(PROVIDED INFORMATION begins)

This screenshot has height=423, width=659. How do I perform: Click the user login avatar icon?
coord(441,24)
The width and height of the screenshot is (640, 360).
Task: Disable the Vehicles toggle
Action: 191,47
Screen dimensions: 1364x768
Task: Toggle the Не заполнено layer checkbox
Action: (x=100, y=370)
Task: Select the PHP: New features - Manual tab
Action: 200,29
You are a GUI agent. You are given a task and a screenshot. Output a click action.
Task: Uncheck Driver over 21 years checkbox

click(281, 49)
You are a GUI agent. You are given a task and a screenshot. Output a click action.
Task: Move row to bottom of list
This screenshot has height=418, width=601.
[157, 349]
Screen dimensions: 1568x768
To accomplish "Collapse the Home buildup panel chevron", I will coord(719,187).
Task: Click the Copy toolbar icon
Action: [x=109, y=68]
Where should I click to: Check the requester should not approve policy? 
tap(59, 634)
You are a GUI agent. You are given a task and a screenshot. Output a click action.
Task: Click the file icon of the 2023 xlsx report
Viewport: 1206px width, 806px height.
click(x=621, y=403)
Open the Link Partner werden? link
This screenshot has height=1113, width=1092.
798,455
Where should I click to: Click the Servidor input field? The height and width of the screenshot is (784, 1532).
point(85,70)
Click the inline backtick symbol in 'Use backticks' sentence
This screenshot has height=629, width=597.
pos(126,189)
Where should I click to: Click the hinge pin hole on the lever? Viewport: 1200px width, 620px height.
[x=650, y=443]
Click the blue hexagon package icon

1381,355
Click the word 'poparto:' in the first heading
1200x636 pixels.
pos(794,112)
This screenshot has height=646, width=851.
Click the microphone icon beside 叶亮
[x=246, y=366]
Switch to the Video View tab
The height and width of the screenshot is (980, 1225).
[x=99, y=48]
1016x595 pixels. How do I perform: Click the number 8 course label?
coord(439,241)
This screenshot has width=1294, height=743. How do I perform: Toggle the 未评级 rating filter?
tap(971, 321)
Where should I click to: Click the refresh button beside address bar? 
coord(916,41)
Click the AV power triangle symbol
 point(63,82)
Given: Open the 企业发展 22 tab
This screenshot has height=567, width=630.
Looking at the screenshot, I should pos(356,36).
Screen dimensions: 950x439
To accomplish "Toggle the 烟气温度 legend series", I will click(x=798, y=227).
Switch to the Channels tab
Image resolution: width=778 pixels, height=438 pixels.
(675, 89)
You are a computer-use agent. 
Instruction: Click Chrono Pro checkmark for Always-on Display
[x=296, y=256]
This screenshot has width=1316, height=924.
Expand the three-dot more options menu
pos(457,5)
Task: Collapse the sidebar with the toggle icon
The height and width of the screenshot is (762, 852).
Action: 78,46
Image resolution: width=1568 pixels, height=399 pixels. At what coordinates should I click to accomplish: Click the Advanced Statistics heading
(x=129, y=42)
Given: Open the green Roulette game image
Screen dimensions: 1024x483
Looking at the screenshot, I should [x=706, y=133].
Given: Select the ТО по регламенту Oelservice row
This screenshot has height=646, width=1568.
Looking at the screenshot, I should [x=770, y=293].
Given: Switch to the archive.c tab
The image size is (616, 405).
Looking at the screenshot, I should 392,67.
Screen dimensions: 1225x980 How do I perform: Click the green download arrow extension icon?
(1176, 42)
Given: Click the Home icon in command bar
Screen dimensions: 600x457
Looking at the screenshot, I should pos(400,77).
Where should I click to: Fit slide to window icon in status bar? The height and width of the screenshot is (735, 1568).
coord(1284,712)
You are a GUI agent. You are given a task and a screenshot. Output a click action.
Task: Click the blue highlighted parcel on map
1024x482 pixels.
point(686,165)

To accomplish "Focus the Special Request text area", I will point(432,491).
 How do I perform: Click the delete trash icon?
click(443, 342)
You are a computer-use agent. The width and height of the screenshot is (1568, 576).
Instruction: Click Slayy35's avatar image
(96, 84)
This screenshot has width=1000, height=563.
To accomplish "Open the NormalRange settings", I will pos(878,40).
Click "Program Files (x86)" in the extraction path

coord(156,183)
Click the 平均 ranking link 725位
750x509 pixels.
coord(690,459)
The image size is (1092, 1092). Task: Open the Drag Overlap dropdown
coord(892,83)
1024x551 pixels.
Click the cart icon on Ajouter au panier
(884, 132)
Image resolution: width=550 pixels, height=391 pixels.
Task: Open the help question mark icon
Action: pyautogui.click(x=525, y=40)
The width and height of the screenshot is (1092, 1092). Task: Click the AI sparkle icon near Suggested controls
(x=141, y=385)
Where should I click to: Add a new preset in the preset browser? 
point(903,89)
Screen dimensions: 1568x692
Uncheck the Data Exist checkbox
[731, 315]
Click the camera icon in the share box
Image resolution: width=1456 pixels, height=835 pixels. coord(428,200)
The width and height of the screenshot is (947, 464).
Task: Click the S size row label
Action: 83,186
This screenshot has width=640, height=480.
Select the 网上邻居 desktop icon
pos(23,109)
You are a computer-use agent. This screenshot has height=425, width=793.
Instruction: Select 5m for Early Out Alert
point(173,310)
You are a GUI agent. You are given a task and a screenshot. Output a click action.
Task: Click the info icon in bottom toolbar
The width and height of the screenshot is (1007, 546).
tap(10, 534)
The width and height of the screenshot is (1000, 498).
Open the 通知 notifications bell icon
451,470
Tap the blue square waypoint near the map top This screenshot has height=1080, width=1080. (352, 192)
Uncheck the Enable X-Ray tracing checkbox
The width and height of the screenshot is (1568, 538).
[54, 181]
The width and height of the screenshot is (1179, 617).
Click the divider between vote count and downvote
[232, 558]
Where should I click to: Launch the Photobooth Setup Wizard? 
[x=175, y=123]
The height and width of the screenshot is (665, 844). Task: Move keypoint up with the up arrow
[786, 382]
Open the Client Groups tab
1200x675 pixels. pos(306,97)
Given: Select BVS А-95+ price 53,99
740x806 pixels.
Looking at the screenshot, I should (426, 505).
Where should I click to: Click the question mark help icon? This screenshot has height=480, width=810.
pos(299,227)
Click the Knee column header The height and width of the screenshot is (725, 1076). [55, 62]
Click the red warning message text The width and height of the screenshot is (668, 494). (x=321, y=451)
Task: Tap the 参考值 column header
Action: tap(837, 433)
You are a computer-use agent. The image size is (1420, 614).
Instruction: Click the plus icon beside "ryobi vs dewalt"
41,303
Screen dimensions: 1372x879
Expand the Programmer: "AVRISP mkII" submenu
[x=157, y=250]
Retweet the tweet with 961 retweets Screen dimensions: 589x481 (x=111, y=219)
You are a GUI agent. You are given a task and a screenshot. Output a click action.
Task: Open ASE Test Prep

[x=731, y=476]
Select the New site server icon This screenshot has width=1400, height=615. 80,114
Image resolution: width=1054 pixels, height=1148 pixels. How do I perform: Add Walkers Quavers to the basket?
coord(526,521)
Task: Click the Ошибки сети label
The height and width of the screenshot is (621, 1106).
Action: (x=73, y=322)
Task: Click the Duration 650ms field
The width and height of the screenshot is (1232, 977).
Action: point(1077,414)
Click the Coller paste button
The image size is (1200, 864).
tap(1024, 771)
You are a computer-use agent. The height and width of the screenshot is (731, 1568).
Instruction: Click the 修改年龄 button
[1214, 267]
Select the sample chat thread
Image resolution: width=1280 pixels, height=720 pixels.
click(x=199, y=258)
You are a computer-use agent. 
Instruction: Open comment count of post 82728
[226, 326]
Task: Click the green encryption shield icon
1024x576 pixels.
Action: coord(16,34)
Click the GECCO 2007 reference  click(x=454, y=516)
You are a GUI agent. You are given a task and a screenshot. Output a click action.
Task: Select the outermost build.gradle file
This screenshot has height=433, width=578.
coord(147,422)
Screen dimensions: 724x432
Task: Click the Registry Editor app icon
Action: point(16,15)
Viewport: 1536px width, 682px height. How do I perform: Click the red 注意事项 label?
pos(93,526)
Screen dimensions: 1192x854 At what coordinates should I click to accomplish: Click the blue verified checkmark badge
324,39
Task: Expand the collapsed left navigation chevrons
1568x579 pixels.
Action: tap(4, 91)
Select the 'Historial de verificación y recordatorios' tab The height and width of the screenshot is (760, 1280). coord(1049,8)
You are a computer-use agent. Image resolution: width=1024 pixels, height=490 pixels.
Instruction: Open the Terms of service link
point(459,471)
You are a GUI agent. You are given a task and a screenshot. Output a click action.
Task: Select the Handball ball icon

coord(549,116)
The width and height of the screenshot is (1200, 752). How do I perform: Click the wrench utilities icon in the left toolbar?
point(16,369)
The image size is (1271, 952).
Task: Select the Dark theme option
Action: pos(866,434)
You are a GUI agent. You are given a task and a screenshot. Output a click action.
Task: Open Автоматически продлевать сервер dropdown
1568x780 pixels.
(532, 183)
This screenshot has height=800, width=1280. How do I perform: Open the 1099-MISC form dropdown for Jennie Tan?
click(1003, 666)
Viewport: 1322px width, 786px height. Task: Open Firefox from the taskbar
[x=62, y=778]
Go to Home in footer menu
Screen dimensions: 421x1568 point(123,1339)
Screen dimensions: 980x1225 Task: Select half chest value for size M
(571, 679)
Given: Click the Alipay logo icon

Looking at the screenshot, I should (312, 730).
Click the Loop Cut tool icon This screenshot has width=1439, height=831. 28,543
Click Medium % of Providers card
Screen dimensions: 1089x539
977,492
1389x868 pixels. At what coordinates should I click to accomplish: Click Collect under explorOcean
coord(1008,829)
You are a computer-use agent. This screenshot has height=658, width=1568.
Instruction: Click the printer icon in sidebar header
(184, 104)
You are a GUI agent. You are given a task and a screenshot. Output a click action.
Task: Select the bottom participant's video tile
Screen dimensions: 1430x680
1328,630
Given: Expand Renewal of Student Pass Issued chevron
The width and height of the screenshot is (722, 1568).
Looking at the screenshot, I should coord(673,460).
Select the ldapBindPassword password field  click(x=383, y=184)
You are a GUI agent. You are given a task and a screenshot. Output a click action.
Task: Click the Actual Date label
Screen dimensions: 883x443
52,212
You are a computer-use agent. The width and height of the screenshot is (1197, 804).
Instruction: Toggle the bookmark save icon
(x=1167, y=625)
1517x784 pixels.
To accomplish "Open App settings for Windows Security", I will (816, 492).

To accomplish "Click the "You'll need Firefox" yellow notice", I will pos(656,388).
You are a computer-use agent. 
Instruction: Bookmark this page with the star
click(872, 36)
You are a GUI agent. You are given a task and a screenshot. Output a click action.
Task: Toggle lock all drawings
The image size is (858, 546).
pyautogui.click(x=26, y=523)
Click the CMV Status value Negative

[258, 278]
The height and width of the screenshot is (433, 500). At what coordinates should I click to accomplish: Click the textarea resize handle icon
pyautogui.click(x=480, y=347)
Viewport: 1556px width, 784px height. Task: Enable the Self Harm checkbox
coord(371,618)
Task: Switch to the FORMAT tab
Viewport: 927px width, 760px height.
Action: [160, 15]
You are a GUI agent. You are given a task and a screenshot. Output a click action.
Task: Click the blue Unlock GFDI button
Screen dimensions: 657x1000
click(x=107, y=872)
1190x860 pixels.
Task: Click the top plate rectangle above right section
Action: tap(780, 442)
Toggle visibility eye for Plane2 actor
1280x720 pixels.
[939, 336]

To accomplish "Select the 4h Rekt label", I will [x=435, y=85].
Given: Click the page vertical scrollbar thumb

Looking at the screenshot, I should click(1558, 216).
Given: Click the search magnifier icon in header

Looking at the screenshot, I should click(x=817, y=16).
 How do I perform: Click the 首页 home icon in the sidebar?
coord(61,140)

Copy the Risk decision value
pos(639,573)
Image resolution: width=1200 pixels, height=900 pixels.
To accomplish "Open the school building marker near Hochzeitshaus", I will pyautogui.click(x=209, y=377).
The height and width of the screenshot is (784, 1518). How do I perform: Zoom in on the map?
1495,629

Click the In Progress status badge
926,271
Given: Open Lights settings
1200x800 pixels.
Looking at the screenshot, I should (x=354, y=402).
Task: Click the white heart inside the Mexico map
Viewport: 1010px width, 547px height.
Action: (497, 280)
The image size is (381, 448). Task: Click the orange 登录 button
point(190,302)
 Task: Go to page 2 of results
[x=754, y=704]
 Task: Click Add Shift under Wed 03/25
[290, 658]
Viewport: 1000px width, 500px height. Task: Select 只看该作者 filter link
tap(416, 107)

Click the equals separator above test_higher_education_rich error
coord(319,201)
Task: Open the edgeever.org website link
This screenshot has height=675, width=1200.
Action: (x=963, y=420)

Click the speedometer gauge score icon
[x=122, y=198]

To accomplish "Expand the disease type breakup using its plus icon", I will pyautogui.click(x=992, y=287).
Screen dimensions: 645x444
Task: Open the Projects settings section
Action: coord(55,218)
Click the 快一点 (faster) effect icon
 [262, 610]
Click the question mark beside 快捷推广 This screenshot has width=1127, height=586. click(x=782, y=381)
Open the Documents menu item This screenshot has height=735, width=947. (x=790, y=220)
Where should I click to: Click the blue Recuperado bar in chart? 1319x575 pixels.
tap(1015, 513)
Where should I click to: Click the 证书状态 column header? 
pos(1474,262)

(PROVIDED INFORMATION ends)

(ACTION ITEM) Only lines containing the string "computer" are needed. Pull each of them out of the records above.

(PROBLEM SOLUTION)
You are a computer-use agent. 
You are a computer-use agent. The width and height of the screenshot is (1568, 576).
You are a computer-use agent. This screenshot has height=425, width=793.
You are a computer-use agent. The image size is (1420, 614).
You are a computer-use agent. The height and width of the screenshot is (731, 1568).
You are a computer-use agent. 
You are a computer-use agent. Image resolution: width=1024 pixels, height=490 pixels.
You are a computer-use agent. This screenshot has height=658, width=1568.
You are a computer-use agent. The width and height of the screenshot is (1197, 804).
You are a computer-use agent. 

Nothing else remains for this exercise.